WHAT THE TASK REQUIRES: Copy the passage of the debt-repayment tips that begins at "4. Refer a friend" and stops after "for potential prospects!", changing "human resource manager" to "HR manager".

These tips and strategies will help you to pay off your personal debts, so you can jump off the rental roundabout and buy your own home!
If you’re having trouble repaying a myriad of debts, a consolidation loan may your best bet. According to Australian Debt Reduction, one of the most effective ways to get out of debt is to consolidate your loans into one single monthly payment. “A debt consolidation loan is the replacement of multiple loans and debts with a single personal loan,” they advise. “This means you will only have one repayment and, if some of the debts you are replacing are credit card debts, the interest rate on the consolidation loan may be lower, saving you money.”
2. Cut the commute
If your commuting costs are rising and your salary is staying flat, then perhaps it's time to re-evaluate the real cost of getting to and from your job? A train or bus pass can set you back $30-$50 per week, and the same goes for the cost of petrol, road tolls and running your car. If you move closer to your job or find a way to car pool, you could save yourself upwards of $2,000 annually – which can go straight towards paying off your personal debts.
3. Eliminate your highest debts
You may have several debts including credit cards, personal loans and overdrafts, each with their own varying interest rate. So, it makes sense to manage your debt by eliminating your higher interest debt, suggests Fix Symes Debt Solutions. “This does not mean getting rid of your credit cards; this means shopping around for better products in the market,” they advise. “Don't settle for a credit card charging 25% interest when you can have a credit card charging 10% interest.”
4. Refer a friend
Many employers offer a “referral bonus” as an incentive to staff members, if they refer a prospective employee who gets hired. This can range from a few hundred bucks to several thousand dollars, depending on your industry. Check with your human resource manager to see if such a program operates in your workplace, and then keep a lookout for potential prospects!

DATA BLOCK:
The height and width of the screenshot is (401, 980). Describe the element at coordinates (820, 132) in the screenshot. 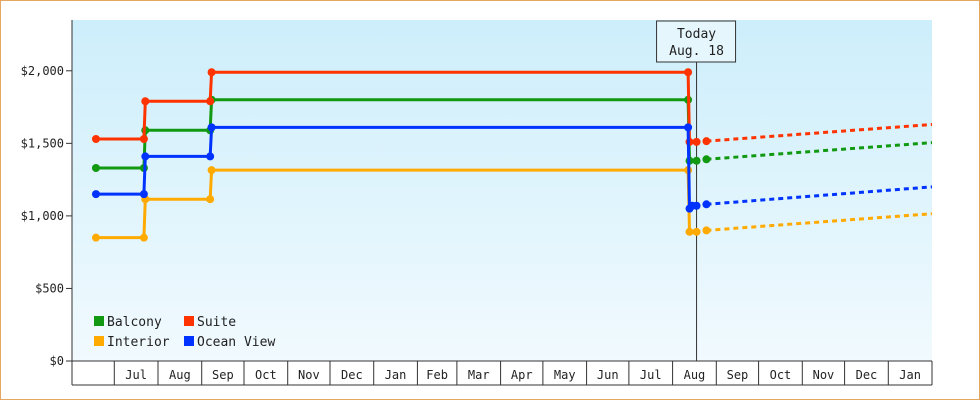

RESPONSE BELOW:
4. Refer a friend
Many employers offer a “referral bonus” as an incentive to staff members, if they refer a prospective employee who gets hired. This can range from a few hundred bucks to several thousand dollars, depending on your industry. Check with your HR manager to see if such a program operates in your workplace, and then keep a lookout for potential prospects!